Buying local food isn’t just for chefs of legendary restaurants. It’s a key way you—yes, you!—can improve the ingredients you cook with at home to better appreciate what you eat. Local sourcing benefits your community and the environment, as you’ll sidestep the carbon-intensive shipping costs typical of most conventional produce. Plus, most small-scale, local farmers are stewards of the land, using sustainable practices, such as organic methods.

Depending on where you live, however, sourcing local food can be challenging. Where can you find local food? We reached out to Andrew Garrison, executive chef at Samphire, a restaurant at the Gleneden Beach, Oregon-based Salishan Spa and Golf Resort to get answers. Garrison is a passionate proponent of sourcing fish, cheese and produce for his restaurant in Oregon, and spends a lot of time figuring out how to cook with ingredients as close to Gleneden Beach as possible. Use the following tips in your home kitchen to go local.  

How do you find local food if you don’t live near any farming communities?

Andrew Garrison: Ironically, living in or near a major metro area can be a big benefit. Most cities have farmer’s markets that feature all types of vendors—from community gardens to artisan cheeses and other really niche products. These are the best places to find locally sourced goods. You’re able to sample a wide variety of products and get some face-time with the people producing them. Many farms may offer CSA (community supported agriculture) boxes that you can join, giving you deliveries of their produce at intervals. Meat producers do this as well.

It’s also fun to gather some friends and go in on a hog or a half-steer, especially during barbecue season when you can turn it into a day-long feast! Freeze what you don’t cook to keep for months.

In what ways can home cooks learn about local producers that don’t exhibit at farmer’s markets?

AG: Use the restaurants in your area as a roadmap. As we’ve been redesigning the menus here at Salishan, I’ve been using the menus of restaurants that I respect in the area as a guide for seeking out quality fresh-off-the-farm products. If a restaurant markets themselves as farm-to-table but doesn’t list their suppliers, you can always call (during off-peak hours!) and ask for suggestions on growers and producers.

How can you source local food if you live in a very rural area?

AG: The best way to source locally as an individual is to grow it yourself. So many restaurants that have the means are starting up their own culinary gardens of varying scope, too. That’s definitely something [Samphire] plans on doing in the near future. At home, I tend three 5-by-8 garden beds in my backyard that I plant every spring and end up yielding more produce than I know what to do with.

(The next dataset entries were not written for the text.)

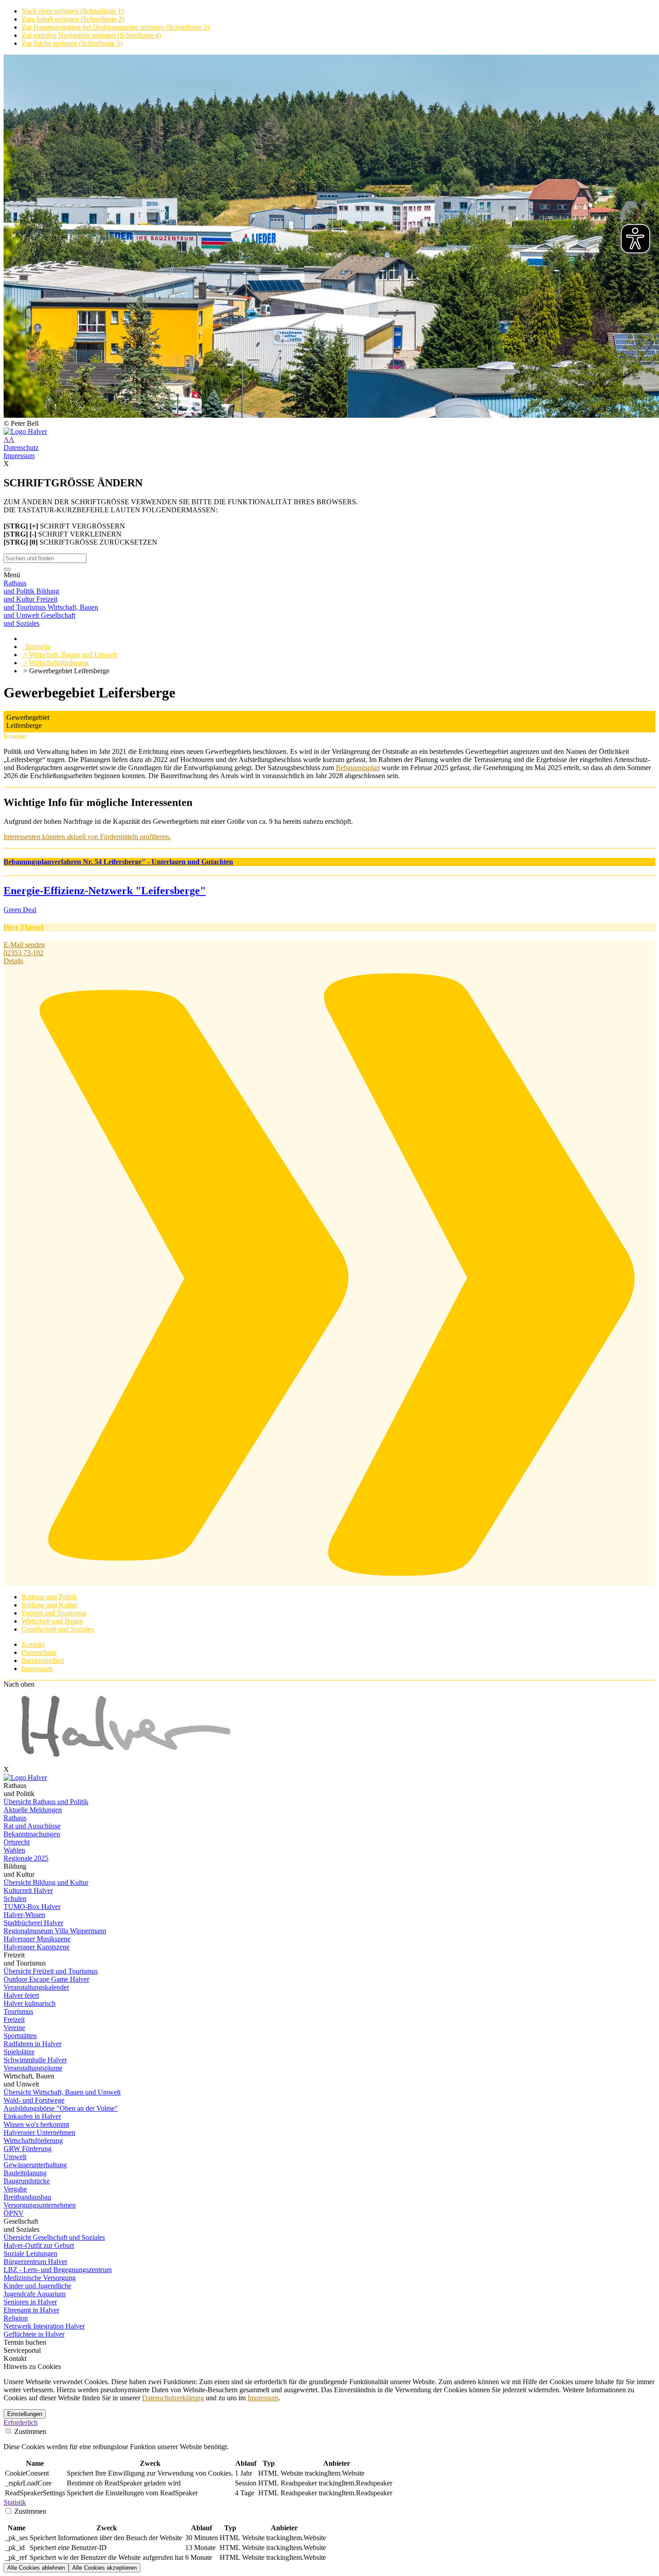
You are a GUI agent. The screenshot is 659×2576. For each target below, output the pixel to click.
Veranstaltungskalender (36, 1987)
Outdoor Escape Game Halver (46, 1979)
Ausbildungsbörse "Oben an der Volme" (61, 2108)
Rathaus (15, 1818)
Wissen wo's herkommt (36, 2124)
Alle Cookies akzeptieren (104, 2567)
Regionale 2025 (26, 1858)
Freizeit (14, 2019)
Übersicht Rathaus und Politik (46, 1801)
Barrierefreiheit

There are a lot of online resources for getting a simple garden started, and if you want to go more in-depth, contact your local Master Gardeners’ Association. They’re a great resource for starter plants in the spring, as well. If you don’t have room for a garden on your property, look for a community garden in your neighborhood. If it doesn’t exist, band together with some neighbors and find a plot of land that could hold one! Community gardens are a great way to come together with your neighbors, share crops and celebrate good food.